About this task -
From the line that contains "The width and" to the final line below, both included, print each line exactly and skip the pictures.

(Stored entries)
+ + + + +

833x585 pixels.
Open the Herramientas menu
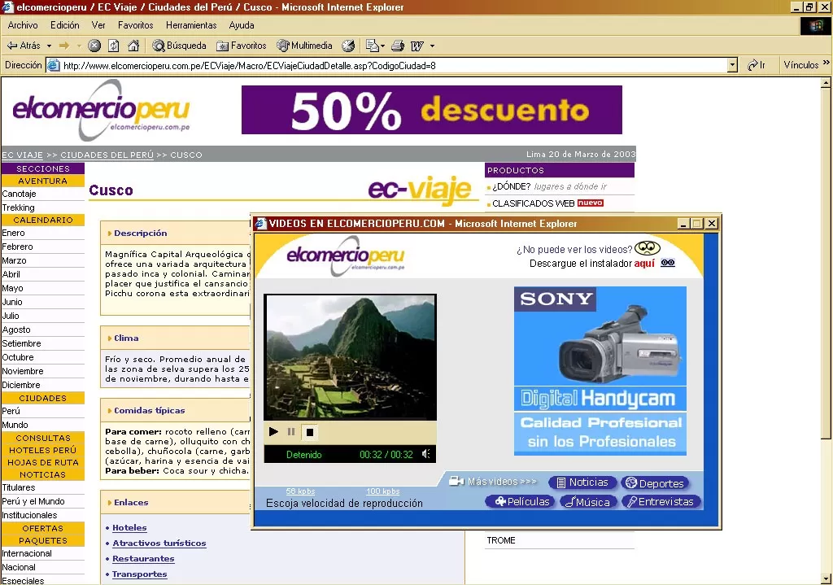pos(191,25)
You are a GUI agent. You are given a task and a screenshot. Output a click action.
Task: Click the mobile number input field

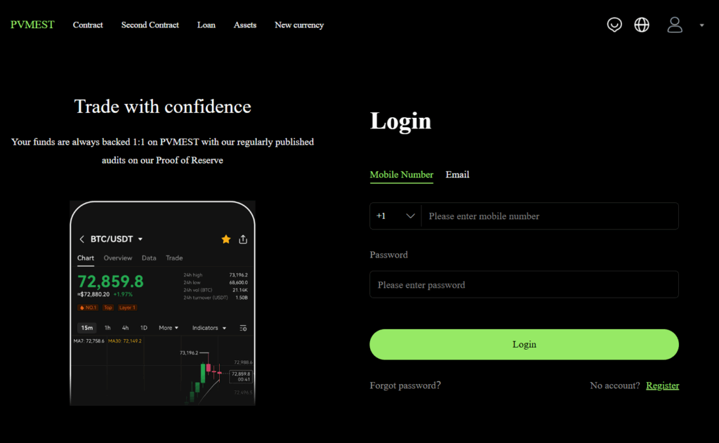[549, 216]
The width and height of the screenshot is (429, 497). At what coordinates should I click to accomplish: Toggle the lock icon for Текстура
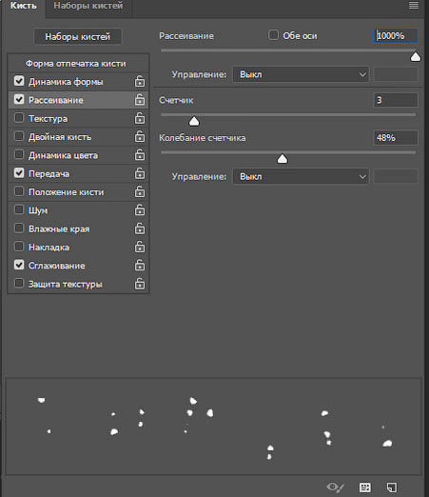[140, 118]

+ + + + +

Answer below -
The width and height of the screenshot is (429, 497). At what coordinates should I click to accomplish: Toggle the lock icon for Текстура
[140, 118]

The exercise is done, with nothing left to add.